[Cluster-devel] [GFS2 PATCH] gfs2: Panic when an io error occurs writing

Mark Syms Mark.Syms at citrix.com
Tue Dec 18 16:09:27 UTC 2018


Thanks Bob,

We believe we have seen these issues from time to time in our automated testing but I suspect that they're indicating a configuration problem with the backing storage. For flexibility a proportion of our purely functional testing will use storage provided by a VM running a software iSCSI target and these tests seem to be somewhat susceptible to getting I/O errors, some of which will inevitably end up being in the journal. If we start to see a lot we'll need to look at the config of the VMs first I think.

	Mark.

-----Original Message-----
From: Bob Peterson <rpeterso at redhat.com> 
Sent: 18 December 2018 15:52
To: Mark Syms <Mark.Syms at citrix.com>
Cc: cluster-devel at redhat.com
Subject: Re: [Cluster-devel] [GFS2 PATCH] gfs2: Panic when an io error occurs writing

----- Original Message -----
> Hi Bob,
> 
> I agree, it's a hard problem. I'm just trying to understand that we've 
> done the absolute best we can and that if this condition is hit then 
> the best solution really is to just kill the node. I guess it's also a 
> question of how common this actually ends up being. We have now got 
> customers starting to use GFS2 for VM storage on XenServer so I guess 
> we'll just have to see how many support calls we get in on it.
> 
> Thanks,
> 
> Mark.

Hi Mark,

I don't expect the problem to be very common in the real world. 
The user has to get IO errors while writing to the GFS2 journal, which is not very common. The patch is basically reacting to a phenomenon we recently started noticing in which the HBA (qla2xxx) driver shuts down and stops accepting requests when you do abnormal reboots (which we sometimes do to test node recovery). In these cases, the node doesn't go down right away.
It stays up just long enough to cause IO errors with subsequent withdraws, which, we discovered, results in file system corruption.
Normal reboots, "/sbin/reboot -fin", and "echo b > /proc/sysrq-trigger" should not have this problem, nor should node fencing, etc.

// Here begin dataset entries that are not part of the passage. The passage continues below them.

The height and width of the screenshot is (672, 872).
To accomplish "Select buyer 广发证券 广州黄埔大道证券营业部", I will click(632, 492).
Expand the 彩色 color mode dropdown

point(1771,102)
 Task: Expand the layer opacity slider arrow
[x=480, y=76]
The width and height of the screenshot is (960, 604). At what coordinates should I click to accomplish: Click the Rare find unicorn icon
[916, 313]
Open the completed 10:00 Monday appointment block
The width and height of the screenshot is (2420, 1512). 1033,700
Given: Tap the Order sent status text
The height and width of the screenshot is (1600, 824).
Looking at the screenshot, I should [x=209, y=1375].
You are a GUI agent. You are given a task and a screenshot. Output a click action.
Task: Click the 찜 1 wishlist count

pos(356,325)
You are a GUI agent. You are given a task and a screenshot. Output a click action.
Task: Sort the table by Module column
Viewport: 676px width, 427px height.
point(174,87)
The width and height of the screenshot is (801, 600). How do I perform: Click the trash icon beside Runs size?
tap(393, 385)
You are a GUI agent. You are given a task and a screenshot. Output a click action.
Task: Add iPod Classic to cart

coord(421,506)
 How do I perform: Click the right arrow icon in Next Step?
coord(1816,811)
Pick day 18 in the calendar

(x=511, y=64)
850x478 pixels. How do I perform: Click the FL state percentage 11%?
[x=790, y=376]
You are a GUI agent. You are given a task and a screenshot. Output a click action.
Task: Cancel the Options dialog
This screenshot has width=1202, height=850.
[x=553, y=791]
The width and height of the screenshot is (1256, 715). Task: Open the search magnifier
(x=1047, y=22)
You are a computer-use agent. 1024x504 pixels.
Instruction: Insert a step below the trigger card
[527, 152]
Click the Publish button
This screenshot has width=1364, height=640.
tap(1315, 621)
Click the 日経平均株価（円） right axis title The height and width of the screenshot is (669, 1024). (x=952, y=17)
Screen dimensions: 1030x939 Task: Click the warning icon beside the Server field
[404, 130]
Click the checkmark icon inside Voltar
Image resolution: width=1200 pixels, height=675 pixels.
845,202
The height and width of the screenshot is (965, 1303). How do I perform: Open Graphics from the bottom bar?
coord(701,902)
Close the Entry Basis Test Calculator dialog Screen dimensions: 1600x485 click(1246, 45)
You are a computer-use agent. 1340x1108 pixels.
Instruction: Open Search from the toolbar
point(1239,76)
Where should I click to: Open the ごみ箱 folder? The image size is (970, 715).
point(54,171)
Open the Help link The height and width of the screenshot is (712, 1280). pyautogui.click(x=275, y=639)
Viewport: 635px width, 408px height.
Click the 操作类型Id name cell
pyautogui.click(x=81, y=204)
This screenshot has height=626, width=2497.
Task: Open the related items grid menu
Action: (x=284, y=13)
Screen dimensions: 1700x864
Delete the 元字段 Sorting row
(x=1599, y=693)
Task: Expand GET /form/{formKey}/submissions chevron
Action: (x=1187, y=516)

And like I said, I'm open to suggestions on how to fix it. I wish there was a better solution.

As it is, I'd kind of like to get something into this merge window for the upstream kernel, but I'll need to submit the pull request for that probably tomorrow or Thursday. If we find a better solution, we can always revert these changes and implement a new one.